执行后的推理结果可视化在路径【./ONNX_convert/SIM_demo/】：
在这里插入图片描述

自己添加的后处理
源代码跑通且不需要和 RK系列芯片的模型输出做对比，就不需要统一两个芯片的后处理，就不需要接下来的代码的修改。但要对比，需对齐后处理代码，具体的细节为如下。
创建文件 Scripts/calibrator/utils/post_normal.py，内容为：

import numpy as np
import cv2

BOX_THRESH = 0.3
NMS_THRESH = 0.5
CLASSES = None
IMG_SIZE = None

def sigmoid(x):
    return 1 / (1 + np.exp(-x))

def xywh2xyxy(x):
    # Convert [x, y, w, h] to [x1, y1, x2, y2]
    y = np.copy(x)
    y[:, 0] = x[:, 0] - x[:, 2] / 2  # top left x
    y[:, 1] = x[:, 1] - x[:, 3] / 2  # top left y
    y[:, 2] = x[:, 0] + x[:, 2] / 2  # bottom right x
    y[:, 3] = x[:, 1] + x[:, 3] / 2  # bottom right y
    return y

def process(input, mask, anchors):

    anchors = [anchors[i] for i in mask]
    grid_h, grid_w = map(int, input.shape[0:2])

    box_confidence = sigmoid(input[..., 4])
    box_confidence = np.expand_dims(box_confidence, axis=-1)
    box_class_probs = sigmoid(input[..., 5:])
    box_xy = sigmoid(input[..., :2])*2 - 0.5

    col = np.tile(np.arange(0, grid_w), grid_w).reshape(-1, grid_w)
    row = np.tile(np.arange(0, grid_h).reshape(-1, 1), grid_h)
    col = col.reshape(grid_h, grid_w, 1, 1).repeat(3, axis=-2)
    row = row.reshape(grid_h, grid_w, 1, 1).repeat(3, axis=-2)
    grid = np.concatenate((col, row), axis=-1)
    box_xy += grid
    box_xy *= int(IMG_SIZE/grid_h)

    box_wh = pow(sigmoid(input[..., 2:4])*2, 2)
    box_wh = box_wh * anchors
    box = np.concatenate((box_xy, box_wh), axis=-1)

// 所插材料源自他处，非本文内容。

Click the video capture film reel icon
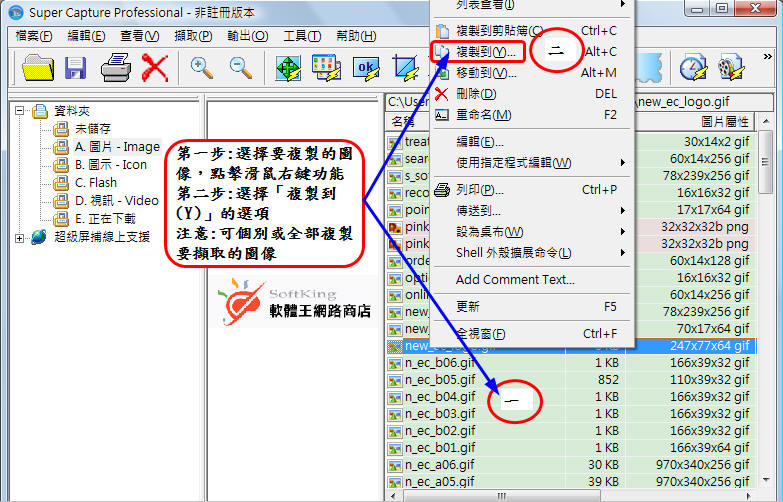The height and width of the screenshot is (502, 783). pos(732,67)
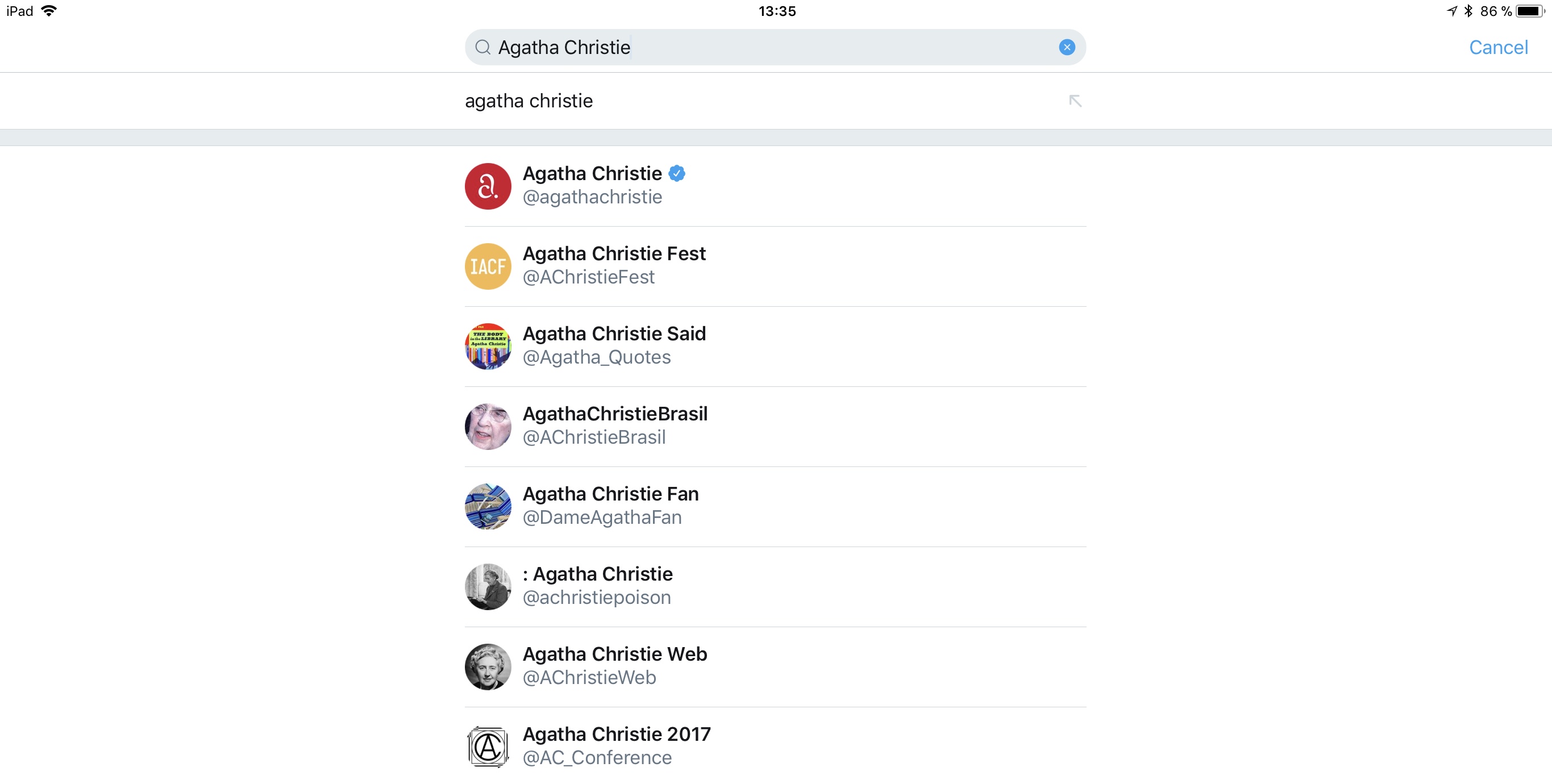Open Agatha Christie Web portrait avatar
The width and height of the screenshot is (1552, 784).
click(x=488, y=666)
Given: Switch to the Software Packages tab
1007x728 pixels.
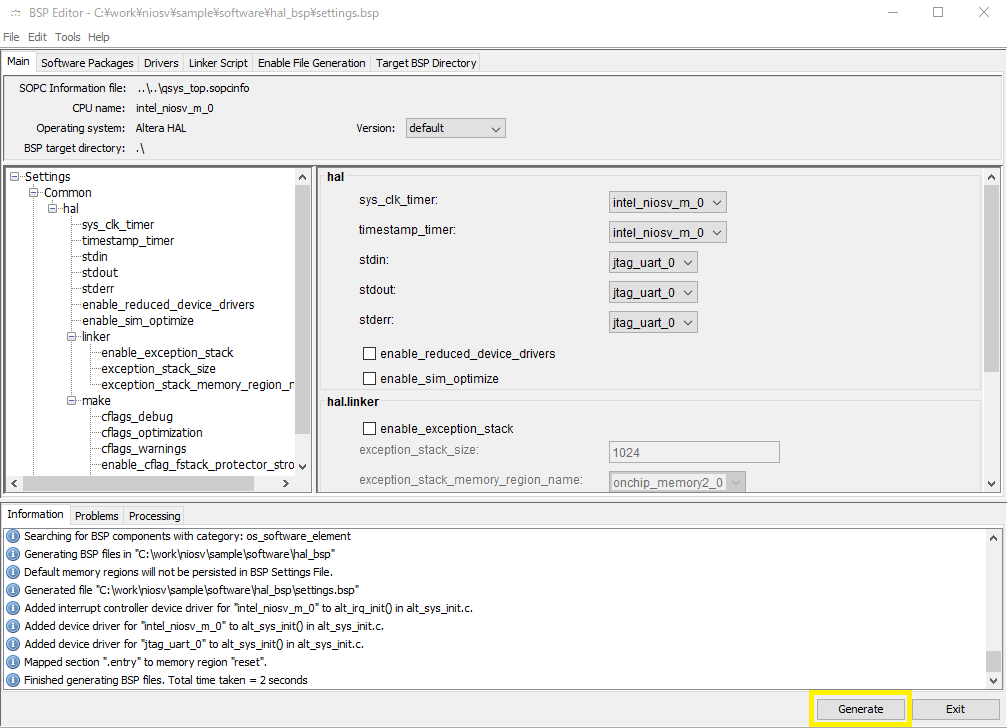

    return box, box_confidence, box_class_probs

def filter_boxes(boxes, box_confidences, box_class_probs):
    """Filter boxes with box threshold. It's a bit different with origin yolov5 post process!

    # Arguments
        boxes: ndarray, boxes of objects.
        box_confidences: ndarray, confidences of objects.
        box_class_probs: ndarray, class_probs of objects.

    # Returns
        boxes: ndarray, filtered boxes.
        classes: ndarray, classes for boxes.
        scores: ndarray, scores for boxes.
    """
    box_classes = np.argmax(box_class_probs, axis=-1)
    box_class_scores = np.max(box_class_probs, axis=-1)
    pos = np.where(box_confidences[...,0] >= BOX_THRESH)
	
    boxes = boxes[pos]
    classes = box_classes[pos]
    scores = box_class_scores[pos]

    return boxes, classes, scores

def nms_boxes(boxes, scores):
    """Suppress non-maximal boxes.

    # Arguments
        boxes: ndarray, boxes of objects.
        scores: ndarray, scores of objects.

    # Returns
        keep: ndarray, index of effective boxes.
    """
    x = boxes[:, 0]     #取用第一列
    y = boxes[:, 1]
    w = boxes[:, 2] - boxes[:, 0]
    h = boxes[:, 3] - boxes[:, 1]

    areas = w * h
    order = scores.argsort()[::-1]  #scores.argsort()从小到大的索引值,再加>		[::-1]就变成从大到小的索引

    keep = []
    while order.size > 0:
        i = order[0]    #scores的每个索引值,选取最大的
        keep.append(i)

        xx1 = np.maximum(x[i], x[order[1:]])
        yy1 = np.maximum(y[i], y[order[1:]])
        xx2 = np.minimum(x[i] + w[i], x[order[1:]] + w[order[1:]])
        yy2 = np.minimum(y[i] + h[i], y[order[1:]] + h[order[1:]])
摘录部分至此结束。